TEXT SEGMENT:
The purpose of a framework is to improve the efficiency of creating new software. Frameworks can improve developer productivity and improve the quality, reliability and robustness of new software. Developer productivity is improved by allowing developers to focus on the unique requirements of their application instead of spending time on application infrastructure. It also helps in modularity, easier maintenance, and shorter development times.

The main idea on frameworks is, that there is an almost ready to go application, which you can use and expand for your own demands.
There are several frameworks. To name a few like - Struts, JSF, Toplink, Spring, Log4J, J2EE, -

Hope this is useful!

What is Design Pattern

In software engineering, a design pattern is a general reusable solution to a commonly occurring problem in software design that occurs within a context. A design pattern is not a finished design that can be transformed directly into code. It is a description or template for how to solve a problem that can be used in many different situations. Design patterns reside in the domain of modules and interconnections.

Design Patterns is an object-oriented development methodology providing a proven structure and characteristics for building highly maintainable and extendible software. This methodology presents patterns for managing object creation, composing objects into larger structures, and coordinating control flow between objects, thus offering timeless and elegant solutions to common problems in software design. Design Patterns can improve the structure of software, facilitate maintenance, and help avoid architectural drift.

The purpose of Design Patterns is to capture software solutions that have been discovered, developed and evolved over time, and make them reusable. The reusability and flexibility of code allows finding consistent, well-engineered object-oriented designs appropriate for the needs of the particular application instead of having to repeat the problem and solution again and again. Successful reuse of well-designed and well-tested software components improves software productivity, quality and reliability.

Hope this is useful!

What is Software Architecture

The software architecture of a program or computing system is the structure or structures of the system, which comprise software components, the externally visible properties of those components, and the relationships between them.

COLLECTED DATA:
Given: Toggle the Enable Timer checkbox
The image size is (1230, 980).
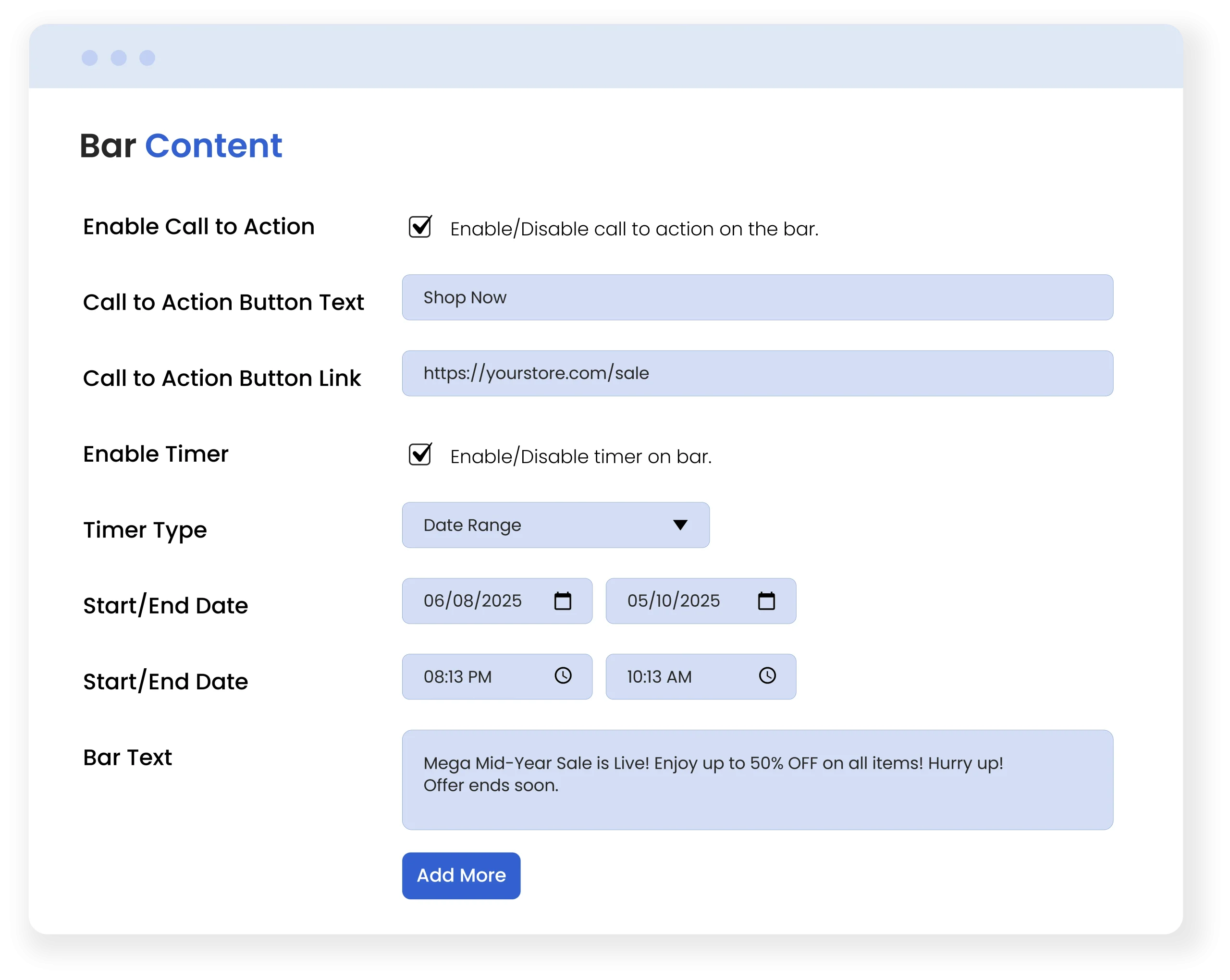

YOUR TASKS:
a: In the text on frameworks, design patterns, and software architecture, where do design patterns reside?
b: Continue the text on frameworks, design patterns, and software architecture from its final sentence.

RESPONSES:
a: In the domain of modules and interconnections.

b:
Architecture serves as the blueprint for both the system and the project developing it, defining the work assignments that must be carried out by design and implementation teams. The architecture is the primary carrier of system qualities, such as performance, modifiability, and security, none of which can be achieved without a unifying architectural vision. Architecture is an artifact for early analysis to make sure that the design approach will yield an acceptable system. Architecture holds the key to post-deployment system understanding, maintenance, and mining efforts. In short, architecture is the conceptual glue that holds every phase of the project together for all its many stakeholders.

Benefits
When you take the time to properly design, implement, document, and evaluate a software architecture, you can

* predict, achieve, and control quality attribute behavior and make practical tradeoffs early
* greatly reduce the failure rates of software projects
* produce a rationale for certain architectural decisions made or not made
* communicate with your stakeholders
* reason about and manage change
* enable more accurate cost and schedule estimates
* create evolutionary prototypes
* predict and mitigate risks
* understand the tradeoffs inherent in the architectures of software-intensive systems
* provides insight into how quality goals interact—that is, how they trade off
* plan your staffing needs

Hope this is useful!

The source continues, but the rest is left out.